Press the calculate button to review fold sizes, exposures, recommendations, and the chart.
Download the fold table as CSV or export the results summary as PDF.

Frequently Asked Questions

1. What does this calculator estimate?

It estimates fold wise training and validation sample sizes, total model fits, class coverage, and suggested total sample targets for stronger cross validation planning.

2. Why include an external holdout set?

An external holdout set gives you a final untouched evaluation set. It improves final performance assessment, but reduces the development data available for cross validation.

3. Why does the calculator ask for positive class rate?

Class rate matters when datasets are imbalanced. Very small positive counts inside validation folds can make metric estimates unstable and model comparisons less reliable.

4. What does repeated cross validation change?

Repeats increase the number of model fits and validation assignments. They can improve stability of estimates, but require more computation and time.

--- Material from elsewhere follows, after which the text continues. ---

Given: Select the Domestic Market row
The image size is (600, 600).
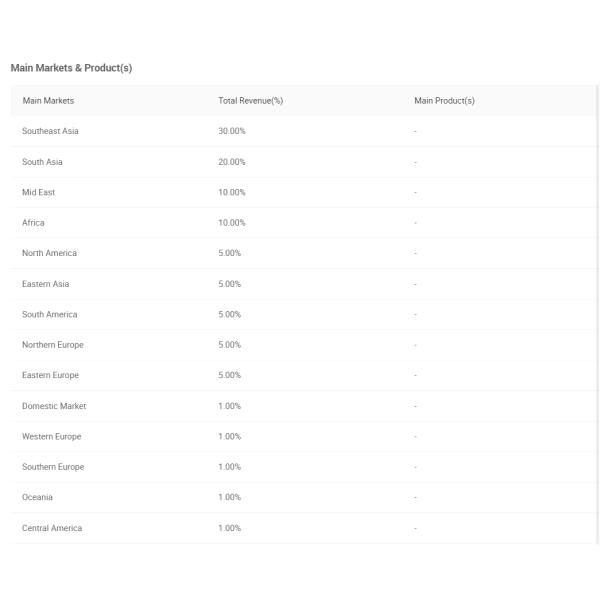Looking at the screenshot, I should (x=54, y=406).
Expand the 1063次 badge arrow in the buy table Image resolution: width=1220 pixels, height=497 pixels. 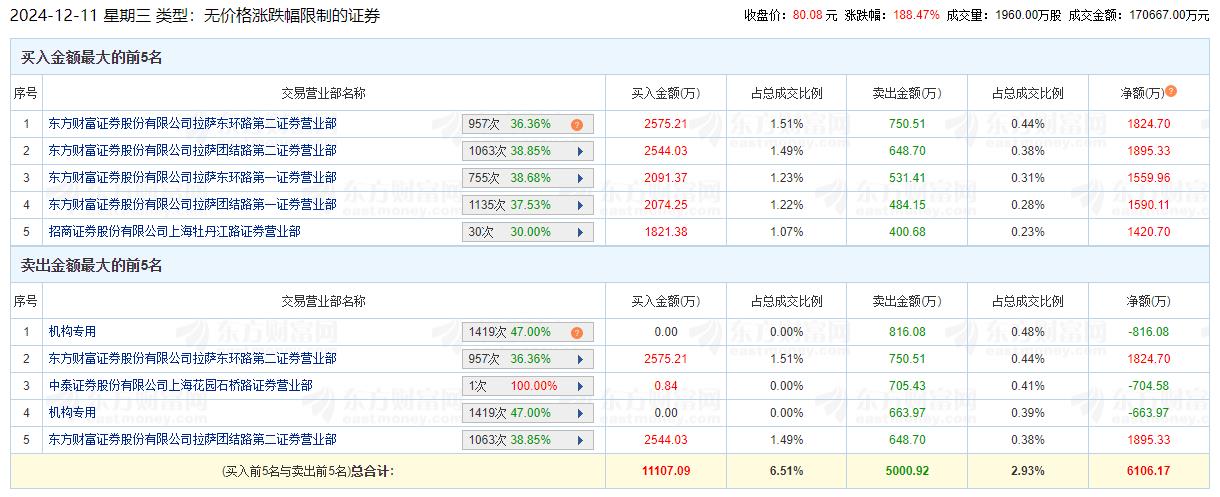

5. Why are some folds one sample larger?

When development samples are not perfectly divisible by the number of folds, the remainder is distributed across early folds to keep splits as balanced as possible.

6. What is the buffered stability target?

It is a planning target that adds extra margin over the minimum estimated requirement. This helps protect against data loss, exclusions, and unstable fold composition.

7. Can I use this for regression problems?

Yes. For regression, the positive class rate field becomes less important, but fold size, repeats, holdout allocation, and validation coverage remain useful planning measures.

8. Does this replace formal power analysis?

No. This tool supports resampling design decisions. Formal power analysis, domain risk, and model complexity should still guide final sample size decisions.